Liebe Freund_innen und Genoss_innen
Nach dem Sturz von Assad schreibt Cenî, das kurdische Frauenbüro für den Frieden: «Für viele Syrer:innen, die unter dem seit über 50 Jahren bestehenden Baath-Regime gefoltert wurden und fliehen mussten, und auch für viele Kurd:innen aus Rojava/Nordsyrien, die unter dem Regime Unterdrückung und staatliche Gewalt erlebten, ist das ein Grund zu feiern. Doch die Freude über Assads Niedergang darf nicht die gefährliche Situation überschatten, die im Zuge der Machtübernahme verschiedener islamistischer Milizen entsteht.
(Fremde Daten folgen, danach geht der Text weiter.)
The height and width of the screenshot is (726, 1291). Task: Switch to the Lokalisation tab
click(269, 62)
Auch regionale Mächte wie die Türkei oder Israel versuchen nun mehr denn je, von dieser Chaoslage zu profitieren. Die Lage ist unübersichtlich und nicht ausserhalb der Machtinteressen verschiedener staatlicher und nicht-staatlicher Akteure zu verstehen, die dort seit Beginn des Bürgerkriegs 2011 operieren.» Deshalb ordnet das Cenî die Geschehnisse in ein Dossier ein (Stand 10.12.24): https://ceni-frauen.org/erklaerungen/dossier-einordnung-der-entwicklungen-in-syrien/
Das Cenî analysiert es sehr zutreffend: Der Sturz Assads ist eine grossartige Nachricht, aber gleichzeitig gibt es viele Gründe zur Sorge, da Rojava bzw. die ganze autonome Region Nordostsyrien akut bedroht ist. Deshalb ist jetzt einmal mehr unsere Solidarität dringend notwendig. Genauso wie 2014, als die YPG und YPJ die Stadt Kobanê gegen den IS verteidigt haben und eine riesige Welle der Solidarität weltweit sie unterstützt hat.
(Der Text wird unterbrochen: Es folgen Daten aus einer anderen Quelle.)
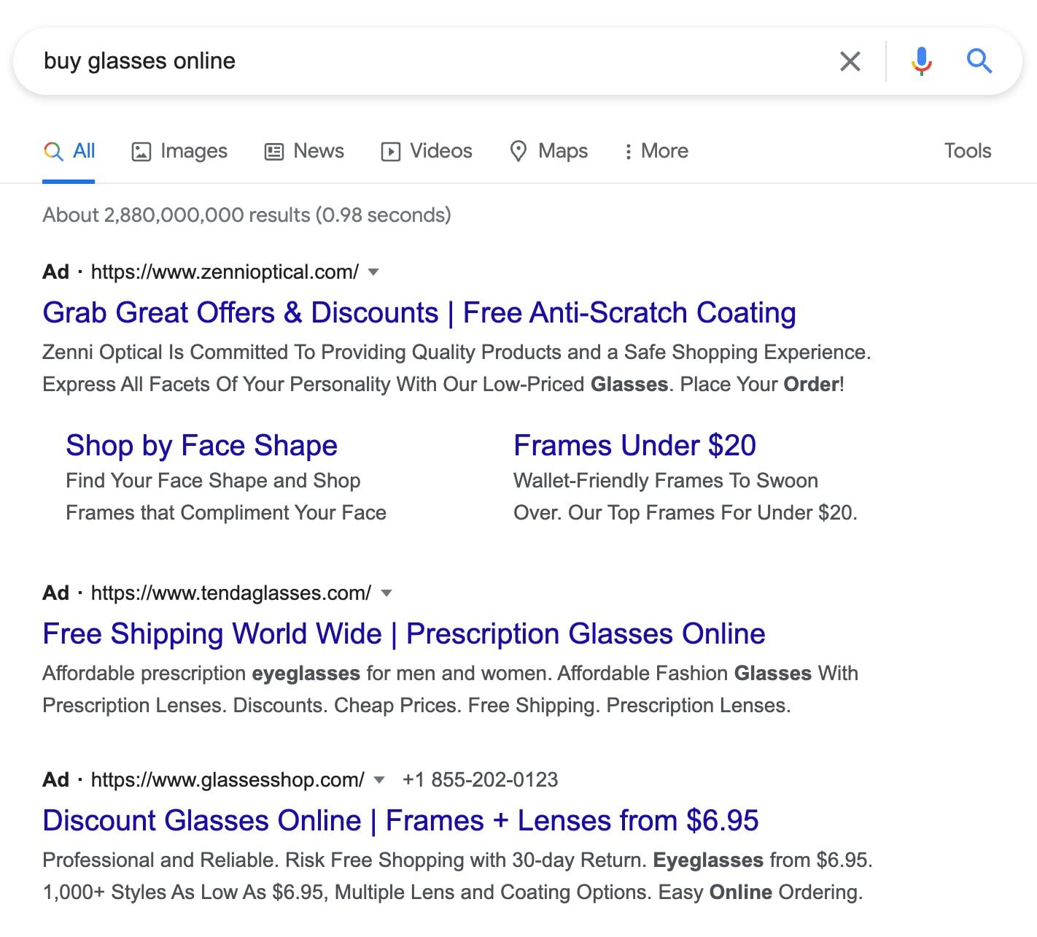This screenshot has width=1037, height=937.
Task: Open the Maps results tab
Action: pos(548,151)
Heute, 10 Jahre nach der Schlacht um Kobane, wissen wir um ein Jahrzehnt der Solidarität, geprägt von Austausch und gegenseitiger Unterstützung, um ein Jahrzehnt, an dessen Ende der Kampf der Kurd:innen für eine freie Gesellschaft zu den historischen Kämpfen unserer Zeit gehört, ein Kampf, der weltweit Schule macht und Vorbild ist. (Siehe auch den Aufruf zur Demo vom 1.11.24: Aufruf)
Um die aktuelle Situation zu verstehen, müssen wir auch den historischen Kontext und die verschiedenen Akteur:innen verstehen. Genau das wollen wir bei Veranstaltung morgen machen: «Ein kurdischer Blick auf die Geschichte, Gegenwart und Zukunft des Nahen Ostens».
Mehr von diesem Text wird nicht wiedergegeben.